NEW YORK (dpa-AFX) – The US stock markets recovered somewhat on Monday from the losses they suffered at the end of last week. The leading index Dow Jones Industrial (Dow Jones 30 Industrial) rose by 0.99 percent to 33,224.50 points. The market-wide S&P 500 went up 1.41 percent to 4166.59 points. The tech-heavy NASDAQ 100 rose 1.92 percent to 12,789.00.

Positive impetus came from China: The relaxed Covid-19 restrictions in the metropolises of Shanghai and Beijing are fueling hopes of an imminent recovery in the global economy and, according to retailers, have given new impetus to markets battered by fears of inflation and interest rate increases.

Meanwhile, the takeover of Twitter remains in limbo. Elon Musk now accused the group of breaching the conditions for the multi-billion dollar takeover of the short message service.

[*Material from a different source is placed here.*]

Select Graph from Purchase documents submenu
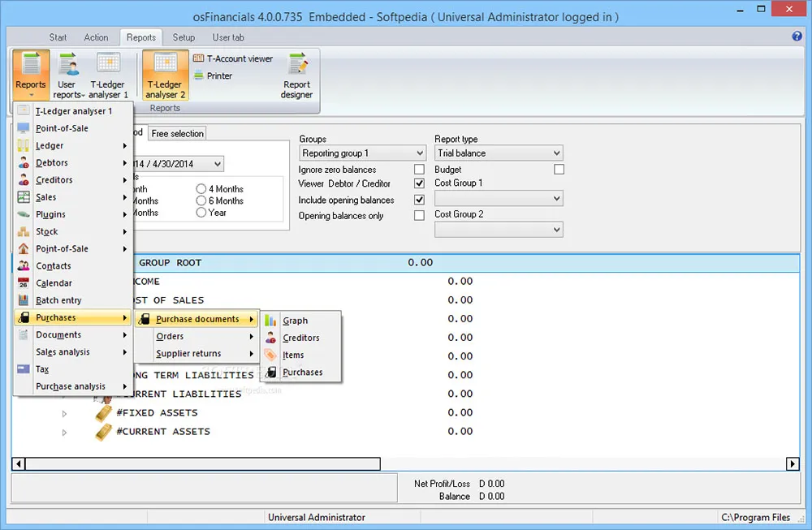The image size is (812, 530). [x=296, y=321]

In an open letter from Musk’s lawyers, it was said that Twitter refused to divulge data requested by the Tesla founder (Tesla) on spam and fake user accounts on the platform. According to the terms of the takeover deal, however, Twitter is obliged to provide data and information that Musk requests in relation to the transaction. Contrary to what is shown by Twitter, this obligation to provide information does not only apply to very limited purposes. According to the information, Musk also reserves the right to call off the takeover project. However, investors have long doubted that the deal will go ahead. Twitter shares fell by around four percent.

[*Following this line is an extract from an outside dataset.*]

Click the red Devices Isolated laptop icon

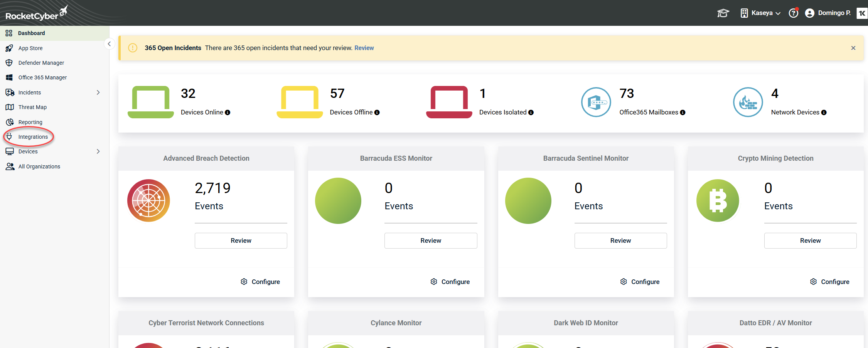(449, 102)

US-traded shares of Chinese ride-hailing company Didi (DiDi Global A) jumped about 55 percent after a press report about possible lifting of business restrictions in China. The Wall Street Journal reported that Chinese supervisors could complete their review of Didi and end the ban on adding new users. The ban has been in effect since the investigations into data security and national security began last July and led to a massive collapse in the papers.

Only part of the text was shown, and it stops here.